** Opening INPUT FOR THIS TASK block **

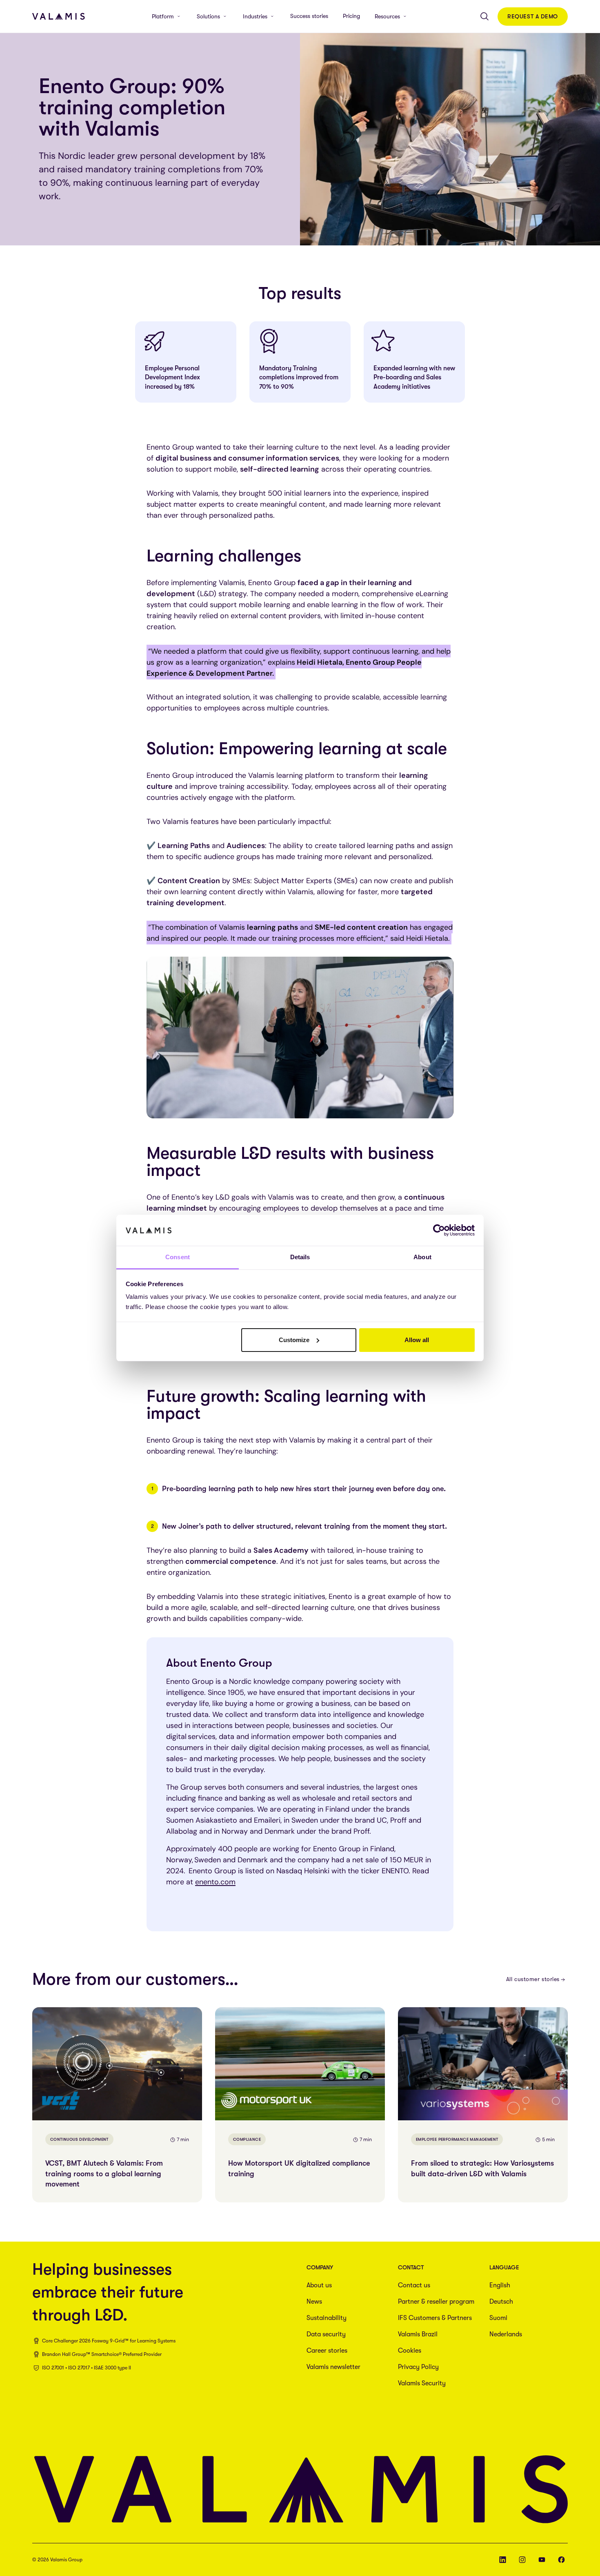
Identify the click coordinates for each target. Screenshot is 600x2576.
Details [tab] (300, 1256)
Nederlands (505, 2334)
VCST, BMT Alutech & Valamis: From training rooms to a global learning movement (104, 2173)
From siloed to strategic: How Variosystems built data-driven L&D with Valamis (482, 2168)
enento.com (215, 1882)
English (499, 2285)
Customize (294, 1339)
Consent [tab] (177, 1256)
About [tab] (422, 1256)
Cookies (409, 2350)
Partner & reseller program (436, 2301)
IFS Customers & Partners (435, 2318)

** Closing INPUT FOR THIS TASK block **

◆ **EXERCISE OBJECTIVE**:
Search the entries above for the string "From". Copy each line in which it appears.

◆ **RESPONSE TO THIS TASK**:
VCST, BMT Alutech & Valamis: From training rooms to a global learning movement (104, 2173)
From siloed to strategic: How Variosystems built data-driven L&D with Valamis (482, 2168)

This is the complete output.